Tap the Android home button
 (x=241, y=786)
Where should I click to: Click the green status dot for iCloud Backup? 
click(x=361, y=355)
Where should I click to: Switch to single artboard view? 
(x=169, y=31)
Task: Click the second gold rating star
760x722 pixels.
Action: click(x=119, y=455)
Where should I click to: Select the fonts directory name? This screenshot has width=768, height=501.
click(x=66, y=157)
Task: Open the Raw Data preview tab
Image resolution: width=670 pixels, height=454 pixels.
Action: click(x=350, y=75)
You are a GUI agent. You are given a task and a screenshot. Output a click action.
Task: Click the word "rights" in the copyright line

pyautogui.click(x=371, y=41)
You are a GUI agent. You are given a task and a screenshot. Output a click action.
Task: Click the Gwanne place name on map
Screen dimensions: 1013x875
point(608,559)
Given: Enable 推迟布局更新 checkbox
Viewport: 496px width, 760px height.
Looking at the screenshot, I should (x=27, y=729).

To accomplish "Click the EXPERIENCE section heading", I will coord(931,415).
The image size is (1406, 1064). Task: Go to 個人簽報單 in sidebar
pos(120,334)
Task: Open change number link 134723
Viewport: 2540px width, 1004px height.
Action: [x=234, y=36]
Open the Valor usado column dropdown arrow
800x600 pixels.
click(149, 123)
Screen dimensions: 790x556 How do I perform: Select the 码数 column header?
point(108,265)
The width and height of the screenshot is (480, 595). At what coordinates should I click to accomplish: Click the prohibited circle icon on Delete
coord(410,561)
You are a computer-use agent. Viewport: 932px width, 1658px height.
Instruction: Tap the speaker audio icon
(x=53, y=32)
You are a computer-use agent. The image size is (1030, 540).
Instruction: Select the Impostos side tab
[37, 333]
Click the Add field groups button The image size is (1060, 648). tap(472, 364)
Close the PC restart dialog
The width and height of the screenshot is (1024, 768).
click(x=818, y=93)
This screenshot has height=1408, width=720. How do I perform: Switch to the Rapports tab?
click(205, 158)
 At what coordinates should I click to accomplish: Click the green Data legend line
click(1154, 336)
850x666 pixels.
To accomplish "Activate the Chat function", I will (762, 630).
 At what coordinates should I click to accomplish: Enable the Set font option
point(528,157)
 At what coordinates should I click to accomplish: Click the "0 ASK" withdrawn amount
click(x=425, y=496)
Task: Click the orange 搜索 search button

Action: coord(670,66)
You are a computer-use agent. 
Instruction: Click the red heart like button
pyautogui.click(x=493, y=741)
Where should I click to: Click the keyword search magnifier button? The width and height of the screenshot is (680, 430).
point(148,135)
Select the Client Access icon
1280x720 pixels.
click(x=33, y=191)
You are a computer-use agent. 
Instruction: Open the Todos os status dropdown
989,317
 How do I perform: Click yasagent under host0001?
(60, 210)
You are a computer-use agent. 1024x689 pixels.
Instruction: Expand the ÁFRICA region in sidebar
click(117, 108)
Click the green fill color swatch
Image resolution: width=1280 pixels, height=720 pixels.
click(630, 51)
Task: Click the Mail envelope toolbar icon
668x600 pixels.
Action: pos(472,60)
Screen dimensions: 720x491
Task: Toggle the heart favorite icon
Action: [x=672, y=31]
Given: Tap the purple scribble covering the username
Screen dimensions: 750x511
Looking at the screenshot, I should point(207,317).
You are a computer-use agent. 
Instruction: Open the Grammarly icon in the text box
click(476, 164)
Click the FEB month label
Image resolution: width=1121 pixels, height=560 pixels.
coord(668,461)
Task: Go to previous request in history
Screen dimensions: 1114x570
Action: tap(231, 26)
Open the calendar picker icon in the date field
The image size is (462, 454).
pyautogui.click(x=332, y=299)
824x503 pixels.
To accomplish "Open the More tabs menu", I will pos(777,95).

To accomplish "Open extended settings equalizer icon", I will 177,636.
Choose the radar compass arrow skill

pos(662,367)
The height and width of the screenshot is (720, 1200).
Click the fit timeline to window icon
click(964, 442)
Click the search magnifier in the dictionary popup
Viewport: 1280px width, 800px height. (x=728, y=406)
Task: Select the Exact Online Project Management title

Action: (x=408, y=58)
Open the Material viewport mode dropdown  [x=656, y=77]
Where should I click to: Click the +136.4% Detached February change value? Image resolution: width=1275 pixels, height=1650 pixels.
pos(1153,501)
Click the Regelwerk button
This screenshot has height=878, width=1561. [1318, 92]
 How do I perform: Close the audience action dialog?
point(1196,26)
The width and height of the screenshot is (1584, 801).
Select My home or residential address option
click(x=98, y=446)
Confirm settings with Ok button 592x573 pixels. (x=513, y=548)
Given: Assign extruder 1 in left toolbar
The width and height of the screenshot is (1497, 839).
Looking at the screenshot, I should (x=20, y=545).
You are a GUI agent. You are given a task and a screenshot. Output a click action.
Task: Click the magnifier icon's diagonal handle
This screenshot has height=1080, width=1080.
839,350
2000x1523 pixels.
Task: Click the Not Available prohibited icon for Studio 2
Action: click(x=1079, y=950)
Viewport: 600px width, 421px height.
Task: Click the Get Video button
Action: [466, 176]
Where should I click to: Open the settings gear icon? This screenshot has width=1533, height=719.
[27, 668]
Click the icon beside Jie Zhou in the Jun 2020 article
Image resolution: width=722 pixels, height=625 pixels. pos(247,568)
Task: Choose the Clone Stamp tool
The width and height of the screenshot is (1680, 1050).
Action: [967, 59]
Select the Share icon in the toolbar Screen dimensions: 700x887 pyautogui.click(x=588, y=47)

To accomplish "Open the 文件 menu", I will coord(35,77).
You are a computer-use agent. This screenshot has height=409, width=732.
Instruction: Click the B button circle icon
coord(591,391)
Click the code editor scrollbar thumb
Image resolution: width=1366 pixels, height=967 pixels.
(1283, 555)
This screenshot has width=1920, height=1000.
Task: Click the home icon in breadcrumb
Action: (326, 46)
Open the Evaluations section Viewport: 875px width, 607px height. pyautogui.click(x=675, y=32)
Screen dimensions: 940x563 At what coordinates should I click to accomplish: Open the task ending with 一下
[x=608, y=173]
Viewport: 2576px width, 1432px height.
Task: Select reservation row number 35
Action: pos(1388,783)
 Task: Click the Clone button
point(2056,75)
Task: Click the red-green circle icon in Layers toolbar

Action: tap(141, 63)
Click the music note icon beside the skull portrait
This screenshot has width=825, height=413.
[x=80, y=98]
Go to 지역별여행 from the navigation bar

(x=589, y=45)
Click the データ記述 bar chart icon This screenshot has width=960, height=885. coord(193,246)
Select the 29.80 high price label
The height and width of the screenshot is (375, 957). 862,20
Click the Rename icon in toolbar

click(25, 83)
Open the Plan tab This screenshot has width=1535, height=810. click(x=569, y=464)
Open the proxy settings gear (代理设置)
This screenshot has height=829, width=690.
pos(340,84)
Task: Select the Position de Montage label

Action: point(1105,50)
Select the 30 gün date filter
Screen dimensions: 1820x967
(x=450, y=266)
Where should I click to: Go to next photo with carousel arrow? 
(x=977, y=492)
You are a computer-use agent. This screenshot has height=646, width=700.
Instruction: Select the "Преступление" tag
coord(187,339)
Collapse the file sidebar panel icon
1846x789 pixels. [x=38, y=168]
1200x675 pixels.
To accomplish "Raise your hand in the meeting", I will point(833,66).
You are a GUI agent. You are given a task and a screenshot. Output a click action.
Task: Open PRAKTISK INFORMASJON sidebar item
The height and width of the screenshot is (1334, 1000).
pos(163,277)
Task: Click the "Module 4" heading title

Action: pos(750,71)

*What is expected:* Take each line of the listing above and set it down again exactly.

*Task solution:*
Tap the Android home button
 (x=241, y=786)
Where should I click to: Click the green status dot for iCloud Backup? 
click(x=361, y=355)
Where should I click to: Switch to single artboard view? 
(x=169, y=31)
Task: Click the second gold rating star
760x722 pixels.
Action: click(x=119, y=455)
Where should I click to: Select the fonts directory name? This screenshot has width=768, height=501.
click(x=66, y=157)
Task: Open the Raw Data preview tab
Image resolution: width=670 pixels, height=454 pixels.
Action: click(x=350, y=75)
You are a GUI agent. You are given a task and a screenshot. Output a click action.
Task: Click the word "rights" in the copyright line

pyautogui.click(x=371, y=41)
You are a GUI agent. You are given a task and a screenshot. Output a click action.
Task: Click the Gwanne place name on map
Screen dimensions: 1013x875
point(608,559)
Given: Enable 推迟布局更新 checkbox
Viewport: 496px width, 760px height.
Looking at the screenshot, I should (x=27, y=729).

To accomplish "Click the EXPERIENCE section heading", I will coord(931,415).
The image size is (1406, 1064). Task: Go to 個人簽報單 in sidebar
pos(120,334)
Task: Open change number link 134723
Viewport: 2540px width, 1004px height.
Action: [x=234, y=36]
Open the Valor usado column dropdown arrow
800x600 pixels.
click(149, 123)
Screen dimensions: 790x556 How do I perform: Select the 码数 column header?
point(108,265)
The width and height of the screenshot is (480, 595). At what coordinates should I click to accomplish: Click the prohibited circle icon on Delete
coord(410,561)
You are a computer-use agent. Viewport: 932px width, 1658px height.
Instruction: Tap the speaker audio icon
(x=53, y=32)
You are a computer-use agent. The image size is (1030, 540).
Instruction: Select the Impostos side tab
[37, 333]
Click the Add field groups button The image size is (1060, 648). tap(472, 364)
Close the PC restart dialog
The width and height of the screenshot is (1024, 768).
click(x=818, y=93)
This screenshot has height=1408, width=720. How do I perform: Switch to the Rapports tab?
click(205, 158)
 At what coordinates should I click to accomplish: Click the green Data legend line
click(1154, 336)
850x666 pixels.
To accomplish "Activate the Chat function", I will (762, 630).
 At what coordinates should I click to accomplish: Enable the Set font option
point(528,157)
 At what coordinates should I click to accomplish: Click the "0 ASK" withdrawn amount
click(x=425, y=496)
Task: Click the orange 搜索 search button

Action: coord(670,66)
You are a computer-use agent. 
Instruction: Click the red heart like button
pyautogui.click(x=493, y=741)
Where should I click to: Click the keyword search magnifier button? The width and height of the screenshot is (680, 430).
point(148,135)
Select the Client Access icon
1280x720 pixels.
click(x=33, y=191)
You are a computer-use agent. 
Instruction: Open the Todos os status dropdown
989,317
 How do I perform: Click yasagent under host0001?
(60, 210)
You are a computer-use agent. 1024x689 pixels.
Instruction: Expand the ÁFRICA region in sidebar
click(117, 108)
Click the green fill color swatch
Image resolution: width=1280 pixels, height=720 pixels.
click(630, 51)
Task: Click the Mail envelope toolbar icon
668x600 pixels.
Action: pos(472,60)
Screen dimensions: 720x491
Task: Toggle the heart favorite icon
Action: [x=672, y=31]
Given: Tap the purple scribble covering the username
Screen dimensions: 750x511
Looking at the screenshot, I should point(207,317).
You are a computer-use agent. 
Instruction: Open the Grammarly icon in the text box
click(476, 164)
Click the FEB month label
Image resolution: width=1121 pixels, height=560 pixels.
coord(668,461)
Task: Go to previous request in history
Screen dimensions: 1114x570
Action: tap(231, 26)
Open the calendar picker icon in the date field
The image size is (462, 454).
pyautogui.click(x=332, y=299)
824x503 pixels.
To accomplish "Open the More tabs menu", I will pos(777,95).

To accomplish "Open extended settings equalizer icon", I will 177,636.
Choose the radar compass arrow skill

pos(662,367)
The height and width of the screenshot is (720, 1200).
Click the fit timeline to window icon
click(964, 442)
Click the search magnifier in the dictionary popup
Viewport: 1280px width, 800px height. (x=728, y=406)
Task: Select the Exact Online Project Management title

Action: (x=408, y=58)
Open the Material viewport mode dropdown  [x=656, y=77]
Where should I click to: Click the +136.4% Detached February change value? Image resolution: width=1275 pixels, height=1650 pixels.
pos(1153,501)
Click the Regelwerk button
This screenshot has height=878, width=1561. [1318, 92]
 How do I perform: Close the audience action dialog?
point(1196,26)
The width and height of the screenshot is (1584, 801).
Select My home or residential address option
click(x=98, y=446)
Confirm settings with Ok button 592x573 pixels. (x=513, y=548)
Given: Assign extruder 1 in left toolbar
The width and height of the screenshot is (1497, 839).
Looking at the screenshot, I should (x=20, y=545).
You are a GUI agent. You are given a task and a screenshot. Output a click action.
Task: Click the magnifier icon's diagonal handle
This screenshot has height=1080, width=1080.
839,350
2000x1523 pixels.
Task: Click the Not Available prohibited icon for Studio 2
Action: click(x=1079, y=950)
Viewport: 600px width, 421px height.
Task: Click the Get Video button
Action: [466, 176]
Where should I click to: Open the settings gear icon? This screenshot has width=1533, height=719.
[27, 668]
Click the icon beside Jie Zhou in the Jun 2020 article
Image resolution: width=722 pixels, height=625 pixels. pos(247,568)
Task: Choose the Clone Stamp tool
The width and height of the screenshot is (1680, 1050).
Action: [967, 59]
Select the Share icon in the toolbar Screen dimensions: 700x887 pyautogui.click(x=588, y=47)

To accomplish "Open the 文件 menu", I will coord(35,77).
You are a computer-use agent. This screenshot has height=409, width=732.
Instruction: Click the B button circle icon
coord(591,391)
Click the code editor scrollbar thumb
Image resolution: width=1366 pixels, height=967 pixels.
(1283, 555)
This screenshot has width=1920, height=1000.
Task: Click the home icon in breadcrumb
Action: (326, 46)
Open the Evaluations section Viewport: 875px width, 607px height. pyautogui.click(x=675, y=32)
Screen dimensions: 940x563 At what coordinates should I click to accomplish: Open the task ending with 一下
[x=608, y=173]
Viewport: 2576px width, 1432px height.
Task: Select reservation row number 35
Action: pos(1388,783)
 Task: Click the Clone button
point(2056,75)
Task: Click the red-green circle icon in Layers toolbar

Action: tap(141, 63)
Click the music note icon beside the skull portrait
This screenshot has width=825, height=413.
[x=80, y=98]
Go to 지역별여행 from the navigation bar

(x=589, y=45)
Click the データ記述 bar chart icon This screenshot has width=960, height=885. coord(193,246)
Select the 29.80 high price label
The height and width of the screenshot is (375, 957). 862,20
Click the Rename icon in toolbar

click(25, 83)
Open the Plan tab This screenshot has width=1535, height=810. click(x=569, y=464)
Open the proxy settings gear (代理设置)
This screenshot has height=829, width=690.
pos(340,84)
Task: Select the Position de Montage label

Action: point(1105,50)
Select the 30 gün date filter
Screen dimensions: 1820x967
(x=450, y=266)
Where should I click to: Go to next photo with carousel arrow? 
(x=977, y=492)
You are a computer-use agent. This screenshot has height=646, width=700.
Instruction: Select the "Преступление" tag
coord(187,339)
Collapse the file sidebar panel icon
1846x789 pixels. [x=38, y=168]
1200x675 pixels.
To accomplish "Raise your hand in the meeting", I will point(833,66).
You are a GUI agent. You are given a task and a screenshot. Output a click action.
Task: Open PRAKTISK INFORMASJON sidebar item
The height and width of the screenshot is (1334, 1000).
pos(163,277)
Task: Click the "Module 4" heading title

Action: pos(750,71)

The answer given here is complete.